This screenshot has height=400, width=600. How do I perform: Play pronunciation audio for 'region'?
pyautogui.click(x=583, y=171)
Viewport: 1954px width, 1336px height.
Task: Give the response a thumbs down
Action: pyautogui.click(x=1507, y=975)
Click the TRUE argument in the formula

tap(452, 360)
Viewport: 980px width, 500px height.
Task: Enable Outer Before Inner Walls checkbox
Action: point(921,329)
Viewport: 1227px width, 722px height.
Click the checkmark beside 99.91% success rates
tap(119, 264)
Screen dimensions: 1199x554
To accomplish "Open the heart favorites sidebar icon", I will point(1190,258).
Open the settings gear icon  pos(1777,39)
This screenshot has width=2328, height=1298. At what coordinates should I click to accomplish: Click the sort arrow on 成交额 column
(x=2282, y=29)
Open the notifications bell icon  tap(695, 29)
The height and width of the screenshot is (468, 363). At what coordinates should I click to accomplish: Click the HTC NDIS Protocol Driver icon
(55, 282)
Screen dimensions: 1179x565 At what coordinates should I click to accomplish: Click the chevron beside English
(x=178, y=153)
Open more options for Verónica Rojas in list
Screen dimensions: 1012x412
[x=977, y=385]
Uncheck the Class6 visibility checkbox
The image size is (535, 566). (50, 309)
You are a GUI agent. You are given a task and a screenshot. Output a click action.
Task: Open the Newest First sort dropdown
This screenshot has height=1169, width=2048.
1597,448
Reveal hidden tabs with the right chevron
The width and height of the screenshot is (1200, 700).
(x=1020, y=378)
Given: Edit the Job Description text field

TO DO:
Copy the lines above, unchanged, from the first line through the line with "tap(119, 264)", including both.

RESPONSE TO THE TASK:
This screenshot has height=400, width=600. How do I perform: Play pronunciation audio for 'region'?
pyautogui.click(x=583, y=171)
Viewport: 1954px width, 1336px height.
Task: Give the response a thumbs down
Action: pyautogui.click(x=1507, y=975)
Click the TRUE argument in the formula

tap(452, 360)
Viewport: 980px width, 500px height.
Task: Enable Outer Before Inner Walls checkbox
Action: point(921,329)
Viewport: 1227px width, 722px height.
Click the checkmark beside 99.91% success rates
tap(119, 264)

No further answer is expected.